» **DESCRIPTION OF THE TASK**
Extract each line in the records below that contains the string "label", copying those lines in full.

» **DATA**

================================

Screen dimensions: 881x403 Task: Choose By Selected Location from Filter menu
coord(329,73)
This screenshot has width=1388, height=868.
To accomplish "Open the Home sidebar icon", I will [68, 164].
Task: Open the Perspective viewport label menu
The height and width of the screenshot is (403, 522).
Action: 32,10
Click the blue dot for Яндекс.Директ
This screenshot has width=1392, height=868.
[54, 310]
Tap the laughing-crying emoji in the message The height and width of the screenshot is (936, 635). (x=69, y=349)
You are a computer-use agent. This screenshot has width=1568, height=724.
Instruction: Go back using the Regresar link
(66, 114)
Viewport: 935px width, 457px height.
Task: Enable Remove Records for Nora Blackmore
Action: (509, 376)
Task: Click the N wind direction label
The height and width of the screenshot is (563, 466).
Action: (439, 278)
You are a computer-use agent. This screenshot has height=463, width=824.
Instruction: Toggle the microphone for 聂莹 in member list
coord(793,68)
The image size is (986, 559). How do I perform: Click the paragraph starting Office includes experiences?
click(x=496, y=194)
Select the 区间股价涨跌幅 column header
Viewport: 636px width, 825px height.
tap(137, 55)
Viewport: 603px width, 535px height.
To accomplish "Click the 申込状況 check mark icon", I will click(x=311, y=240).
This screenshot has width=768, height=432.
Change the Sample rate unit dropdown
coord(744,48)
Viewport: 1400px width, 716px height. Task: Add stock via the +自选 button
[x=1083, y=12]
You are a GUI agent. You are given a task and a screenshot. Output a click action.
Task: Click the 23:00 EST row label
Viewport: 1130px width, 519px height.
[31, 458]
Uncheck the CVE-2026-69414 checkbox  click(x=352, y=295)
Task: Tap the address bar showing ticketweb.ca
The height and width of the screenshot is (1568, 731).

================================

» **OUTPUT OF THE EXERCISE**
Task: Open the Perspective viewport label menu
Task: Click the N wind direction label
Task: Click the 23:00 EST row label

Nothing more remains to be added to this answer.